Last night while lying in bed I thought back on the day. Usually I lie in bed worrying about what I didn't accomplish, things I didn't check off my to-do list, or worrying about how I'll manage tomorrow's to-do list. Yesterday was a little different, I thought about the highlights of the day, hoping to inspire good dreams and restful sleep.
These happy thoughts were inspired by a trip to Paris - not MY trip to Paris- someone else's trip to Paris. Reading Not Martha's posts about her trip to Paris is lovely. I've never thought myself to be a Francophile, really I've always yearned for a trip to Italy and Greece instead. The art, the food, the beautiful people who give you the art and food, the beautiful country - Italy and Greece just sounds so relaxing and fulfilling. While I've always seen Paris as an overpriced tourist mecca with genteel locals whose noses are so high in the air they drown in the rain. But now my life may not be complete without seeing The Winged Victory of Smotharace (I could make it a field trip for my Humanities class, this is the time period I'm studying), I hear that it is a heroic presence over the Louvre stairway:
So I've been converted to Paris, although I'm not trading Italy and Greece for it, now I want to visit all three. Oh, and England. Going back to Hawaii would be nice too.
I went to bed thinking happy Paris thoughts, chocolate, pastries, gorgeous designer diggs, Invaders, rustic ancient architecture, all the loveliness that was enjoyed. If I can't be there to enjoy it at least I can live vicariously.
Lying there in the dark the next highlight I reflected on were my recollections of spring and summer. Baby and I bought seed packets and a starter kit yesterday. Roma tomatoes, zucchini, bell peppers, sunshine cosmos, cauliflower, carrots, impatiens, peas, zinnias, sunflowers. Holding each packet I remembered past harvests, summer days walking through the wet grass barefoot, and the perfect taste of a homegrown tomato. I can hold out a few more weeks until the warmth comes to stay, knowing that a bright warm summer is in my future.
The last highlight I held close before I drifted off to sleep were the moments with my children. It's too easy to remember the difficulties in raising children but there are many great moments that go unappreciated. Yesterday as Baby and I drove away from the store she said, "No go home."
"Yes, I'm sorry to say we're going home."
"Oh, man!" It was right out of Dora the Explorer, and I giggled at her reference.

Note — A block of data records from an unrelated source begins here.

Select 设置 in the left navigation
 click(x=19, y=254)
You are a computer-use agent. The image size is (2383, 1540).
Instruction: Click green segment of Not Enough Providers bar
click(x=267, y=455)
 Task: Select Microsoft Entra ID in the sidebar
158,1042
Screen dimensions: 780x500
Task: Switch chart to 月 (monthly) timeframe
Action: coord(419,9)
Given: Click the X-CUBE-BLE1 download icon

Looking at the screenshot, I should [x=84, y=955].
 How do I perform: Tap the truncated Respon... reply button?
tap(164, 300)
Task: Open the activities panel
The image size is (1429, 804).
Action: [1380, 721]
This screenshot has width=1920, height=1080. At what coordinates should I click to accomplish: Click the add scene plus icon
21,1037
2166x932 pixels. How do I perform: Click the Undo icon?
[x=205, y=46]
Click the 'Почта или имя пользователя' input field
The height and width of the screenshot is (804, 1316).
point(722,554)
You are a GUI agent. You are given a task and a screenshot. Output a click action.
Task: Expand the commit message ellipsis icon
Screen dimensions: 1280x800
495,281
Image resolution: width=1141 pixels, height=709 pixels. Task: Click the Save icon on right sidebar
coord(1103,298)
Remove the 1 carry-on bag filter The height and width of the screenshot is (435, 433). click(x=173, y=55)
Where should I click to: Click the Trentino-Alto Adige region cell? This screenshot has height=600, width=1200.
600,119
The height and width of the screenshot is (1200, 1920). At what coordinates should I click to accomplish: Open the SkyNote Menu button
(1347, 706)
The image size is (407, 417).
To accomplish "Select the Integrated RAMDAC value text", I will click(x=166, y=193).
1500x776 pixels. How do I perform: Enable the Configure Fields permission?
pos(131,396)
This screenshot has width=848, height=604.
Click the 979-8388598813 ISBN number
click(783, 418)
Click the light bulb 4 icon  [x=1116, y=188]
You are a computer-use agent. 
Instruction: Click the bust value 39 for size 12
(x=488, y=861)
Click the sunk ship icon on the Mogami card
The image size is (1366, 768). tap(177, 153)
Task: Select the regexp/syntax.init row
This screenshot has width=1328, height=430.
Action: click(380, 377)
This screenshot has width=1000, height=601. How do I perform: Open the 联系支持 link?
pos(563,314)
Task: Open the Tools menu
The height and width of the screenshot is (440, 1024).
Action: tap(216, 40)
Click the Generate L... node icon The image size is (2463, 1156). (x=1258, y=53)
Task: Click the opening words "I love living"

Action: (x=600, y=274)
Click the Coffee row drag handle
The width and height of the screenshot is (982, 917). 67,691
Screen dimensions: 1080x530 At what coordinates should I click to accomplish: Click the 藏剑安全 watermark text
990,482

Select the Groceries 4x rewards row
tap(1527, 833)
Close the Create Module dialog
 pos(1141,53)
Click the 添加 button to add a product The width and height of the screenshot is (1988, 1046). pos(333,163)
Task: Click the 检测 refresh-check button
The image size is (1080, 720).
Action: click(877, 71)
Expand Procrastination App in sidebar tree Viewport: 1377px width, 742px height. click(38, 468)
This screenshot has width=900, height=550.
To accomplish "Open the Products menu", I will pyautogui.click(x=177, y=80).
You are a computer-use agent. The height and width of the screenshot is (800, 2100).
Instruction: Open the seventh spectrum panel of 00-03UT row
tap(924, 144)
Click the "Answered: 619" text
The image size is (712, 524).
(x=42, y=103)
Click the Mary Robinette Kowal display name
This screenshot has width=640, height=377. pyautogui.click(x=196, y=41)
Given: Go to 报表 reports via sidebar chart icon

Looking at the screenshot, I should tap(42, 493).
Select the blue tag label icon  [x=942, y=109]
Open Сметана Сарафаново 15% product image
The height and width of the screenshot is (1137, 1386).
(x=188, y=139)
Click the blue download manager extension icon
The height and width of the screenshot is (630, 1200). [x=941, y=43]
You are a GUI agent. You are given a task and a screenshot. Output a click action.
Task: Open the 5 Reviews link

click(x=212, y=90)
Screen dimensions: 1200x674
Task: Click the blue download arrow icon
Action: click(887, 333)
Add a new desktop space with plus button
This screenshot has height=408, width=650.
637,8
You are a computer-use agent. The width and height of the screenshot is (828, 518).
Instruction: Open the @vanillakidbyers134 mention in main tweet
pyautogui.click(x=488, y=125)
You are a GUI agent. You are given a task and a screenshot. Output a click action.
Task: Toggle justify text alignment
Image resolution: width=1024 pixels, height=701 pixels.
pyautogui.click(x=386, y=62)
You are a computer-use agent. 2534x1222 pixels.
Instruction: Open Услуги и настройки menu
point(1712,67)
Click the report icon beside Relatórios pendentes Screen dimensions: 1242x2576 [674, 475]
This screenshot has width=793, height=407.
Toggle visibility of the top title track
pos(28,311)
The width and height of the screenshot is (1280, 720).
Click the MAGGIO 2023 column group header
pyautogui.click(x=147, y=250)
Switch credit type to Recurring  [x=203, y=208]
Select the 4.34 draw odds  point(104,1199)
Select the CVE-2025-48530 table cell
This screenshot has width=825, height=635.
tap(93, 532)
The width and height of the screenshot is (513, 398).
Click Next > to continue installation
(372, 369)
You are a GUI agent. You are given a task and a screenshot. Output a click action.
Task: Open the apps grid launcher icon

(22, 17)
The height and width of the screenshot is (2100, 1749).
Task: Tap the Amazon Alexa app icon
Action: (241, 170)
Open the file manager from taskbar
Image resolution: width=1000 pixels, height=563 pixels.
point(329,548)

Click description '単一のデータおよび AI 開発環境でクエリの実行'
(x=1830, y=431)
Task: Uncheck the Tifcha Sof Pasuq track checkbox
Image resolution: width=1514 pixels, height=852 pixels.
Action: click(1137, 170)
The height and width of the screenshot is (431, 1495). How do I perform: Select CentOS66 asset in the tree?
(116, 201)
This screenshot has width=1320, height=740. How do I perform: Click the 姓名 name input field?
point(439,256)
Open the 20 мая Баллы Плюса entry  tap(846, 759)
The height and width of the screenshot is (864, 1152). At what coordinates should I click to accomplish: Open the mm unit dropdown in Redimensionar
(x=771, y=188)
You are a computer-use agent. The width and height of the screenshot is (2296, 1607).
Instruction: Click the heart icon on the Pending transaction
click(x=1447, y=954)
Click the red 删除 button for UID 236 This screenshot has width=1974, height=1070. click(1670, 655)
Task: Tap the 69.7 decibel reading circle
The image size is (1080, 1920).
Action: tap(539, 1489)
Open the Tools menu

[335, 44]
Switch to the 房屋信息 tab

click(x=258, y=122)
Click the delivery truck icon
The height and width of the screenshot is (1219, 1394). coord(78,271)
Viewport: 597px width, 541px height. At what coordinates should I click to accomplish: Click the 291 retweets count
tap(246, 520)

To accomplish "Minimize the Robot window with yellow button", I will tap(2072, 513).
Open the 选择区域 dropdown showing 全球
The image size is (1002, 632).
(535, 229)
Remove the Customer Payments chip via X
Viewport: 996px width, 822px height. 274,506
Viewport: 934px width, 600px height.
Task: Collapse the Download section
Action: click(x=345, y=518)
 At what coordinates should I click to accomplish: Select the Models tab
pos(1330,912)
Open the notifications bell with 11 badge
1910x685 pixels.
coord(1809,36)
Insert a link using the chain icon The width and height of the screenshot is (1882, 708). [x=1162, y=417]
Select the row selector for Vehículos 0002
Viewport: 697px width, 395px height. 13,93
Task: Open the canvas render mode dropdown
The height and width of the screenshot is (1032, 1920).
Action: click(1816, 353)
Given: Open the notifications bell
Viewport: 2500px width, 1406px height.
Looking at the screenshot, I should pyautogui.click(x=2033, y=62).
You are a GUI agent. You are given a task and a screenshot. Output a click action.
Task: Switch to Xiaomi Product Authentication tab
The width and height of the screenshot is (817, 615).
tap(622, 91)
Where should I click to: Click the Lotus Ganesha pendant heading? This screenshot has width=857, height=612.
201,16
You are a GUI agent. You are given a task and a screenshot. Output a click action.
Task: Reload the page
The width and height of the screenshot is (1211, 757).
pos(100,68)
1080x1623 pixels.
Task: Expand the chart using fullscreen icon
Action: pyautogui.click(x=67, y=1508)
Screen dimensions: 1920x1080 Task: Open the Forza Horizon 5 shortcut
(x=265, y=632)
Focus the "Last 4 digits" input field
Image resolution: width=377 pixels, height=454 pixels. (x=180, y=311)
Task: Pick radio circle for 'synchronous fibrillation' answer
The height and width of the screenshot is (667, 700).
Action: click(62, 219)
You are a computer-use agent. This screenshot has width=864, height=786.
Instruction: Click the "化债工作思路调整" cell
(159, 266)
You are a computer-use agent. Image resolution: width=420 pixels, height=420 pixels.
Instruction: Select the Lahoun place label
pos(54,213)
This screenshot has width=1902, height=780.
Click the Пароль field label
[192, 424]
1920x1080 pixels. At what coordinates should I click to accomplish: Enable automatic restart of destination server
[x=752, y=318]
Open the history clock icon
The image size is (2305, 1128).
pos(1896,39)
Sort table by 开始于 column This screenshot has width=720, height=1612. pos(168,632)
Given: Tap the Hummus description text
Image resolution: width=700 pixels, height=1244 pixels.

Last night I made salmon for dinner, which most of the family is warming up to as I make it more often. (I haven't cooked seafood much so I'm trying new recipes, last night it was poached salmon with dill sauce.) As we sat down to eat I worried that there would be whining, it was so nice to hear happy A. say, "Mom, thanks for dinner, this is so good!" Music to my ears, lovely!
Reflecting on the highlights of the day was helpful, I had a great night's sleep - especially because DH made the seminary run for me this morning. I don't remember any lovely dreams though, I really wanted some. I'll just try again tonight, recalling today's highlights.
This is a great post - with a great reminder...A lot of the time, I just wallow in the self-pity that I create because I haven't done everything. And, even if I have done everything I meant to do, I usually find a way to feel bad - that I didn't do everything well enough.
It is so important to be grateful, count our blessings, and just enjoy life.
Thanks for the beautiful reminder. (btw, I'm with you - on all of your travel locations!)